Aquelle movimento hieratico da nossa clara lingua majestosa, aquelle exprimir das idéas nas palavras inevitaveis, correr de agua porque ha declive, aquelle assombro vocalico em que os sons são cores ideaes — tudo isso me toldou de instincto como uma grande emoção politica. E, disse, chorei; hoje, relembrando, ainda chóro. Não é — não — a saudade da infancia, de que não tenho saudades: é a saudade da emoção d´aquelle momento, a magua de não poder já ler pela primeira vez aquella grande certeza symphonica.
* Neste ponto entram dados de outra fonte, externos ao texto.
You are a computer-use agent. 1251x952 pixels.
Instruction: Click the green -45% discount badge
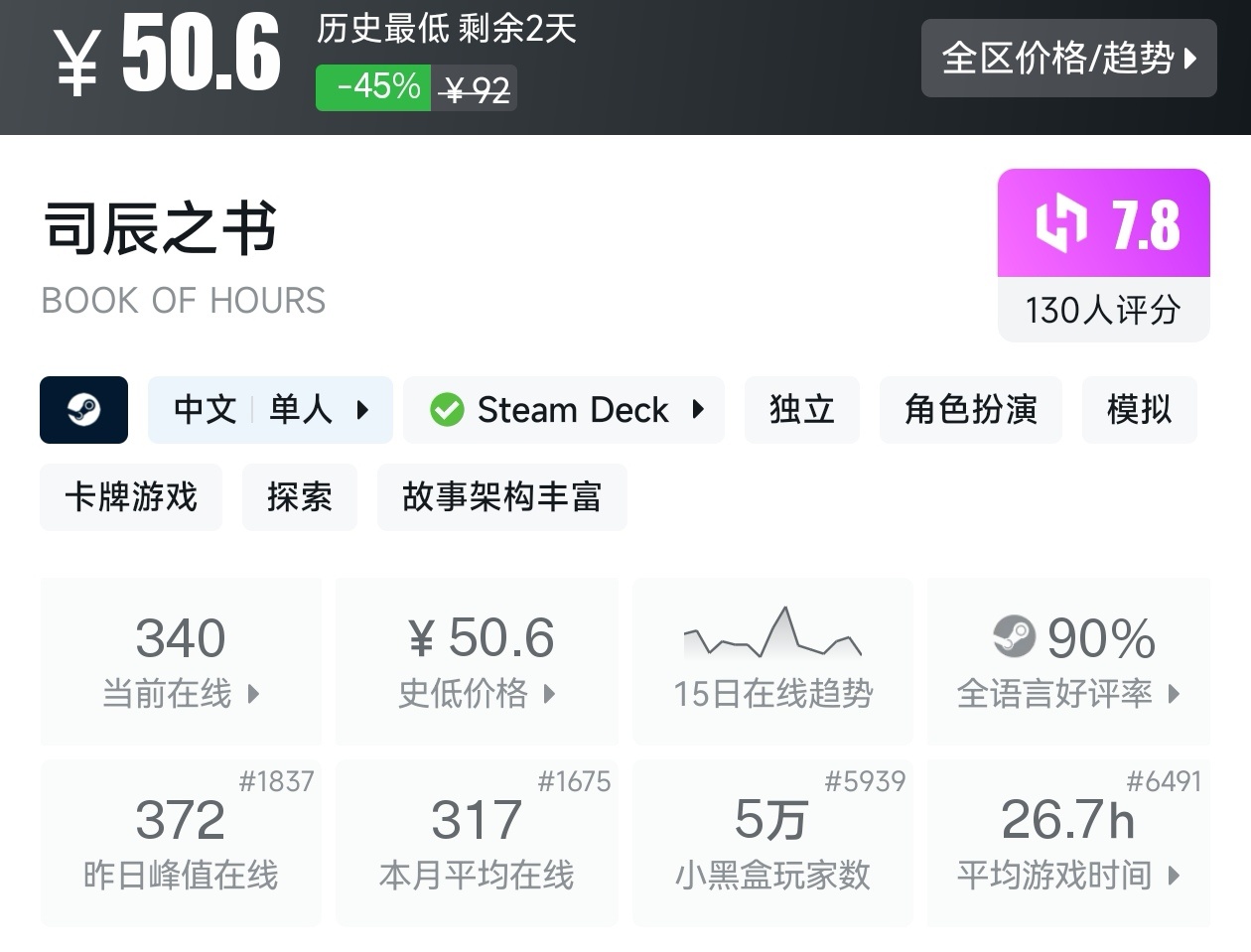tap(373, 87)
Não tenho sentimento nenhum politico ou social. Tenho,
porém, num sentido, um alto sentimento patriotico. Minha patria é a lingua portuguesa. Nada me pesaria que invadissem
ou tomassem Portugal, desde que não me incommodassem pessoalmente, Mas odeio, com odio verdadeiro, com o unico
odio que sinto, não quem escreve mal portuguez, não quem não sabe syntaxe, não
quem escreve em orthographia simplificada, mas a pagina mal escripta, como
pessoa própria, a syntaxe errada, como gente em que se bata, a orthographia
sem ípsilon, como escarro directo que me enoja independentemente de quem o
cuspisse.
Sim, porque a orthographia também é gente. A palavra é completa
vista e ouvida. E a gala da transliteração greco-romana veste-m´a do seu vero
manto régio, pelo qual é senhora e rainha.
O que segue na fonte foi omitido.